──────── Data

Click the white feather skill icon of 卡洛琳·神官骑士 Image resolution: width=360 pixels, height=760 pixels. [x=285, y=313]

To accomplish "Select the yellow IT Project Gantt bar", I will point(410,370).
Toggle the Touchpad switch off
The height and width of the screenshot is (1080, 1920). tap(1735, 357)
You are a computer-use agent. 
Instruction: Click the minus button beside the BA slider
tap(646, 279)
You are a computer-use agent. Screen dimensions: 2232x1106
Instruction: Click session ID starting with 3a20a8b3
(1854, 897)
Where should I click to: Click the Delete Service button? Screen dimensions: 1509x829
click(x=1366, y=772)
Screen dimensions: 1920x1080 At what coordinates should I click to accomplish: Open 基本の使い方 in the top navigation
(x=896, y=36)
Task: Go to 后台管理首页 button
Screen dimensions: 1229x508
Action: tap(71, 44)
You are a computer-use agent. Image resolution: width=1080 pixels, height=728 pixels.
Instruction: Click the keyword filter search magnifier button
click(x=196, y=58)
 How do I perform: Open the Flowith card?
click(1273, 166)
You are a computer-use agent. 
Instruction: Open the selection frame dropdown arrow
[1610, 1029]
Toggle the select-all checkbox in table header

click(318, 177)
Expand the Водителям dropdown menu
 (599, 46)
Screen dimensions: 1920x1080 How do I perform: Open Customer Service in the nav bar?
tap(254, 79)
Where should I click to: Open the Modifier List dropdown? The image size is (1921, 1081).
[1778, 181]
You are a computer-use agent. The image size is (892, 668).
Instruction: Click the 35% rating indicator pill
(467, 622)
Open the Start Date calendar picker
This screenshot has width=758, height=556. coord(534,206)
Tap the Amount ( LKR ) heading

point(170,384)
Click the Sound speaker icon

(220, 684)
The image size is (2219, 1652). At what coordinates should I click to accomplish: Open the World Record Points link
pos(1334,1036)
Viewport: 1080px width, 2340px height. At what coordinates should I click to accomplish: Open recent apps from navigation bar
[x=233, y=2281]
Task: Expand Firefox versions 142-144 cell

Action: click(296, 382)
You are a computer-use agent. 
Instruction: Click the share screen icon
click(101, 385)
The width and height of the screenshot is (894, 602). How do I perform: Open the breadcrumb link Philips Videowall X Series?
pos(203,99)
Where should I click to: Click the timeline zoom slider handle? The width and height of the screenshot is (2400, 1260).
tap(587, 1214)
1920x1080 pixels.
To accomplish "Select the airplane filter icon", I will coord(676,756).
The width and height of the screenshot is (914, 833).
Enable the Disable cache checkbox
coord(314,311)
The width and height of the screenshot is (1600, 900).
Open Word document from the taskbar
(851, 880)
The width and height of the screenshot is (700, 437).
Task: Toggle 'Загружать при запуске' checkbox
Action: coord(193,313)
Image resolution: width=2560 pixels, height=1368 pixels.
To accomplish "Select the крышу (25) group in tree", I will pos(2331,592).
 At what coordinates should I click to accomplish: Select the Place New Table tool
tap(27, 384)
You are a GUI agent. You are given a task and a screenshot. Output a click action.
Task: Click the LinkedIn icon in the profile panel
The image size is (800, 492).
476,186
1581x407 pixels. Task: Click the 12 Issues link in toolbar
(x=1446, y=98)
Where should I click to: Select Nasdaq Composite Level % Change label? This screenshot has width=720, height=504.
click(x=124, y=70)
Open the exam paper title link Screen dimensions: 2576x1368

────────────────

* _Requirement_: Pick out each line of the material above that contains the word "button", and copy those lines.

* _Exercise solution_:
Instruction: Click the minus button beside the BA slider
Where should I click to: Click the Delete Service button? Screen dimensions: 1509x829
Task: Go to 后台管理首页 button
Instruction: Click the keyword filter search magnifier button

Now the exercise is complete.